# START OF Records for the exercise

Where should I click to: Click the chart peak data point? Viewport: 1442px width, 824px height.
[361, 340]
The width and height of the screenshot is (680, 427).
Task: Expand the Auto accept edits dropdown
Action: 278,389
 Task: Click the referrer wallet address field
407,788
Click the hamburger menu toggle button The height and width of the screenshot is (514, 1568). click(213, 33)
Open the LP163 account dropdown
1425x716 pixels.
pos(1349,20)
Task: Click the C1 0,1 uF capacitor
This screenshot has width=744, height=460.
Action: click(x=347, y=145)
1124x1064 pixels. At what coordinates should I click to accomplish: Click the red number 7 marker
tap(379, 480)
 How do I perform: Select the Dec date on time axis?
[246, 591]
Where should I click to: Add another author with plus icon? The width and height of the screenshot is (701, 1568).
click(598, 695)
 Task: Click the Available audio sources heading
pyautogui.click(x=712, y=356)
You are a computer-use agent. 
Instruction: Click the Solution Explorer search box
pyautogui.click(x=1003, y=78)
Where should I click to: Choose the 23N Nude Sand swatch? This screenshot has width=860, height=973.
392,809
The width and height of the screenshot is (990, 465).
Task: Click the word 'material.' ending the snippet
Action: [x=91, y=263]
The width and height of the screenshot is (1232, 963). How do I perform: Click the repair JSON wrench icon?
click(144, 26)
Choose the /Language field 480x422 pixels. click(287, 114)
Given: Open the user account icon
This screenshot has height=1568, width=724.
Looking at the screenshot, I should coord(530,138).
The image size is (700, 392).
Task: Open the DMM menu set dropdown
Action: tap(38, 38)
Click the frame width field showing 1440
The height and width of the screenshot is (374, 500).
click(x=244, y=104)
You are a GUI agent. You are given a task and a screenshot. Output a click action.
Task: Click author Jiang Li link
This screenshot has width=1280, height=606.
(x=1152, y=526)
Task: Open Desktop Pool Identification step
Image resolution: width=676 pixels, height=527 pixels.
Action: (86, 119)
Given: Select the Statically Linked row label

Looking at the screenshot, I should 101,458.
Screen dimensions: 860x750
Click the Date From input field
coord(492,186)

# END OF Records for the exercise

▶ **Stated task**
Rewrite all of the rows above with every "Where should I click to" changed to "Where do I click to", leaving everything else as it is.

▶ **Result**
Where do I click to: Click the chart peak data point? Viewport: 1442px width, 824px height.
[361, 340]
The width and height of the screenshot is (680, 427).
Task: Expand the Auto accept edits dropdown
Action: 278,389
 Task: Click the referrer wallet address field
407,788
Click the hamburger menu toggle button The height and width of the screenshot is (514, 1568). click(213, 33)
Open the LP163 account dropdown
1425x716 pixels.
pos(1349,20)
Task: Click the C1 0,1 uF capacitor
This screenshot has width=744, height=460.
Action: click(x=347, y=145)
1124x1064 pixels. At what coordinates should I click to accomplish: Click the red number 7 marker
tap(379, 480)
 How do I perform: Select the Dec date on time axis?
[246, 591]
Where do I click to: Add another author with plus icon? The width and height of the screenshot is (701, 1568).
click(598, 695)
 Task: Click the Available audio sources heading
pyautogui.click(x=712, y=356)
You are a computer-use agent. 
Instruction: Click the Solution Explorer search box
pyautogui.click(x=1003, y=78)
Where do I click to: Choose the 23N Nude Sand swatch? This screenshot has width=860, height=973.
392,809
The width and height of the screenshot is (990, 465).
Task: Click the word 'material.' ending the snippet
Action: [x=91, y=263]
The width and height of the screenshot is (1232, 963). How do I perform: Click the repair JSON wrench icon?
click(144, 26)
Choose the /Language field 480x422 pixels. click(287, 114)
Given: Open the user account icon
This screenshot has height=1568, width=724.
Looking at the screenshot, I should coord(530,138).
The image size is (700, 392).
Task: Open the DMM menu set dropdown
Action: tap(38, 38)
Click the frame width field showing 1440
The height and width of the screenshot is (374, 500).
click(x=244, y=104)
You are a GUI agent. You are given a task and a screenshot. Output a click action.
Task: Click author Jiang Li link
This screenshot has width=1280, height=606.
(x=1152, y=526)
Task: Open Desktop Pool Identification step
Image resolution: width=676 pixels, height=527 pixels.
Action: (86, 119)
Given: Select the Statically Linked row label

Looking at the screenshot, I should 101,458.
Screen dimensions: 860x750
Click the Date From input field
coord(492,186)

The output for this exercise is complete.